(PASSAGE FOR REVIEW begins)

When a plaintiff’s harm would have occurred even if the defendant had not acted negligently, then the defendant’s negligent conduct did not “legally” cause the plaintiff’s harm.

Defendant’s negligent conduct must be a “but for” cause of the plaintiff’s harm.

Plaintiff must establish that “more probably than not” the defendants conduct was the “but for” cause of harm.

Higher degree of fault, more likely the court will let thin causation evidence go to jury.

  1. Special Problems of Proof: Was the D’s Conduct Capable of Causing the P’s Harm?

Focus on quality of plaintiff’s technical proof of defendant’s conduct actually causing the harm.

Did D’s conduct have anything to do with the harm?

Most cases involve expert testimony to boost technical quality of evidence.

Frye Test-(bout 12 still use)

Courts using Frye must determine if the method by which evidence was obtained was generally accepted by experts “in the particular field in which it belongs”. If not, then not admissible.

Daubert Test- (med malpractice)(most common)(20 states adopted)

Courts using Daubert- “general acceptance” not necessary precondition to the admissibility of scientific evidence under Fed Rule of Evid.

Inquiry must be solely on principles, and methodology, not on the conclusions they generate. Look at if:

  1. Theory in question can be (had or has been) tested

  2. Subjected to peer review-publication

  3. Known or potential error rate

  4. Existence and Maintenance of Standards Controlling its operation

  5. Whether has attracted widespread acceptance in relevant scientific community.

For Toxic Agent Cases, for plaintiff to prevail, must establish “general causation” with proof that toxic agent increased the risk of harm.

“as long as evidence of increased risk exists a court may use other evidence to prove that the plaintiff before the court suffered from exposure to the risk”.

Still must show that “more-likely than not” the harm was caused by the defendant’s product or conduct.

Loss-of-chance or Increased Risk of Harm-

Minority of courts refuse to allow recovery for loss-of-chance unless plaintiff can establish causation under the traditional negligence standard.

Plaintiff must show d’s failure to diagnose or treat did, more-likely than not, cause the plaintiff’s harm.

Most courts allow loss-of-chance to reach jury even when plaintiff cannot prove the defendant was more likely than not, the cause of the plaintiffs harm.

(PASSAGE FOR REVIEW ends)
(DATASET EXTRACT begins)

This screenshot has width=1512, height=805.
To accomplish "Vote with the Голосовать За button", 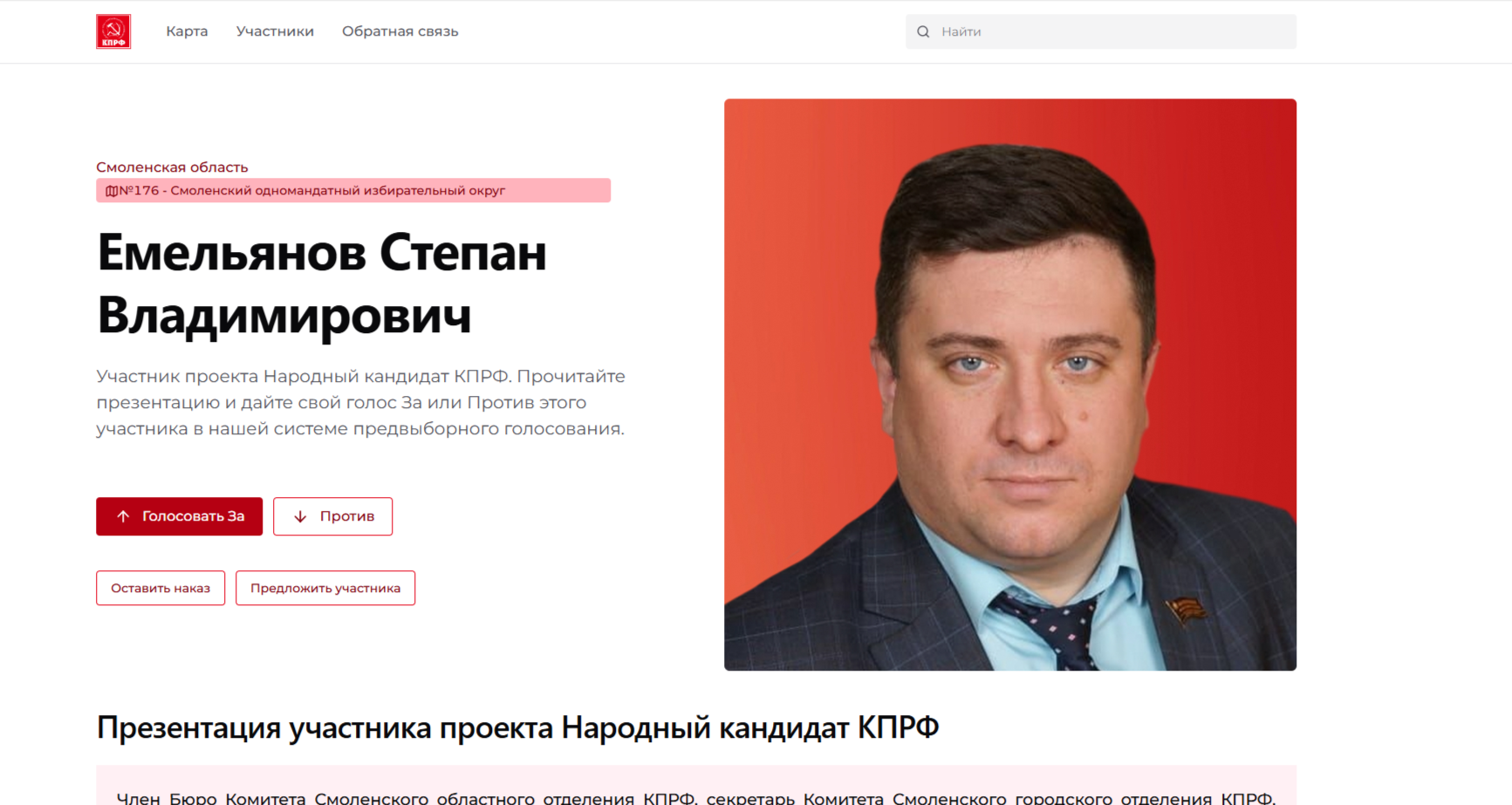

(DATASET EXTRACT ends)

WHAT IS REQUIRED. How many states have adopted the Daubert test, according to the causation notes? The listing comes from a different source than the causation notes.

PROBLEM SOLUTION. Twenty states.